Here ends this book about my little boy.

What more can there be to tell?

He is no longer mine. I have handed him over to society. Hr. Petersen, candidate in letters, Hr. Nielsen, student of theology, and Fröken Hansen, certificated teacher, will now set their distinguished example before him for five hours daily. He will form himself in their likeness. Their spirit hovers over him at school: he brings it home with him, it overshadows him when he is learning the lessons which they zealously mete out to him.

I don't know these people. But I pay them.

I, who have had a hard fight to keep my thoughts free and my limbs unrestrained and who have not retired from the fight without deep wounds of which I am reminded when the weather changes, I have, of my own free will, brought him to the institution for maiming human beings. I, who at times have soared to peaks that were my own, because the other birds dared not follow me, have myself brought him to the place where wings are clipped for flying respectably, with the flock.

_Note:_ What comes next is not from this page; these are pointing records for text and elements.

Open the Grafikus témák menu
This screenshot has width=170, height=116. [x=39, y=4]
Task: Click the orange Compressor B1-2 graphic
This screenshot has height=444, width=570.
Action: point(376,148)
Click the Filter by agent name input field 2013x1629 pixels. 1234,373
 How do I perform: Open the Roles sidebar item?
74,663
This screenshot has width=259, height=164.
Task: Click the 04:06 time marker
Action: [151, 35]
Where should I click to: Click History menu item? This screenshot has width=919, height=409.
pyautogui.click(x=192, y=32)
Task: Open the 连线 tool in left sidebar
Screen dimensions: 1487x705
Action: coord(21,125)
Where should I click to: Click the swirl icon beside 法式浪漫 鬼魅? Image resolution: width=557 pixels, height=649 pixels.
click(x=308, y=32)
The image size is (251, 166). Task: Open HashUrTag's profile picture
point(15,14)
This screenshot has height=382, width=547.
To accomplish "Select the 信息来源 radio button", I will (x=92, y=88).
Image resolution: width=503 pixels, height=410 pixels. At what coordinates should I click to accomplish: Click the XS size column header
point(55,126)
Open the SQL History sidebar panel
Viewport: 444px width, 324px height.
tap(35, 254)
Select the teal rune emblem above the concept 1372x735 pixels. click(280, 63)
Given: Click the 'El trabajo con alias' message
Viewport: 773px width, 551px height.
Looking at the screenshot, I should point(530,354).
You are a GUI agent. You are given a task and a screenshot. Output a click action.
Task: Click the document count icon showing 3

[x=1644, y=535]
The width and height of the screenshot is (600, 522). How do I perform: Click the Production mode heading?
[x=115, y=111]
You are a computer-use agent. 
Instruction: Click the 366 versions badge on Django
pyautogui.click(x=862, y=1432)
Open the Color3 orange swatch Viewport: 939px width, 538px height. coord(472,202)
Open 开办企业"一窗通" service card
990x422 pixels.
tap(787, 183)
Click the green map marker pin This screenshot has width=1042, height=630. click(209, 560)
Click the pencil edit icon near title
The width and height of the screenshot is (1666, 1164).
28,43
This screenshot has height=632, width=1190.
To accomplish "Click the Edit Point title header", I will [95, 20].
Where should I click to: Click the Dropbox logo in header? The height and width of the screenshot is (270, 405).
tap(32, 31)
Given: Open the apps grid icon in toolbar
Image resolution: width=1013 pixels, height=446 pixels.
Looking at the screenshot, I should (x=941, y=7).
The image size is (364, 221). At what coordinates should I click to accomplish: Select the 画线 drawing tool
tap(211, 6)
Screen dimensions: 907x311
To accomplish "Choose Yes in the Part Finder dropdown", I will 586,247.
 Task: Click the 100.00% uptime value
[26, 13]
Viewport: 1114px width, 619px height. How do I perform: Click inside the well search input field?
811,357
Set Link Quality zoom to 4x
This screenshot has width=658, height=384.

"There was nothing else to be done," says the mother of my little boy.

"Really?" I reply, bitterly. "Was there nothing else to be done? But suppose that I had put by some money, so that I could have saved Messrs. Petersen and Nielsen and Fröken Hansen their trouble and employed my day in myself opening out lands for that little traveller whom I myself have brought into the land? Suppose that I had looked round the world for people with small boys who think as I do and that we had taken upon us to bring up these young animals so that they kept sight of horns and tails and fairy-tales?"

"Yes," she says.

"Small boys have a bad time of it, you know."

"They had a worse time of it in the old days."

"That is a poor comfort. And it can become worse again. The world is full of parents and teachers who shake their foolish heads and turn up their old eyes and cross their flat chests with horror at the depravity of youth: children are so disobedient, so naughty, so self-willed and talk so disrespectfully to their elders! . . . And what do we do, we who know better?"

"We do what we can."

But I walk about the room, more and more indignant and ashamed of the pitiful part which I am playing:

"Do you remember, a little while ago, he came to me and said that he longed so for the country and asked if we couldn't go there for a little? There were horses and cows and green fields to be read in his eyes. Well, I couldn't leave my work. And I couldn't afford it. So I treated him to a shabby and high-class sermon about the tailor to whom I owed money. Don't you understand that I let my little boy do my work, that I let him pay my debt? . . ." I bend down over her and say earnestly, "You must know; do please tell me—God help me, I do not know—if I ought not rather to have paid my debt to the boy and cheated the other?"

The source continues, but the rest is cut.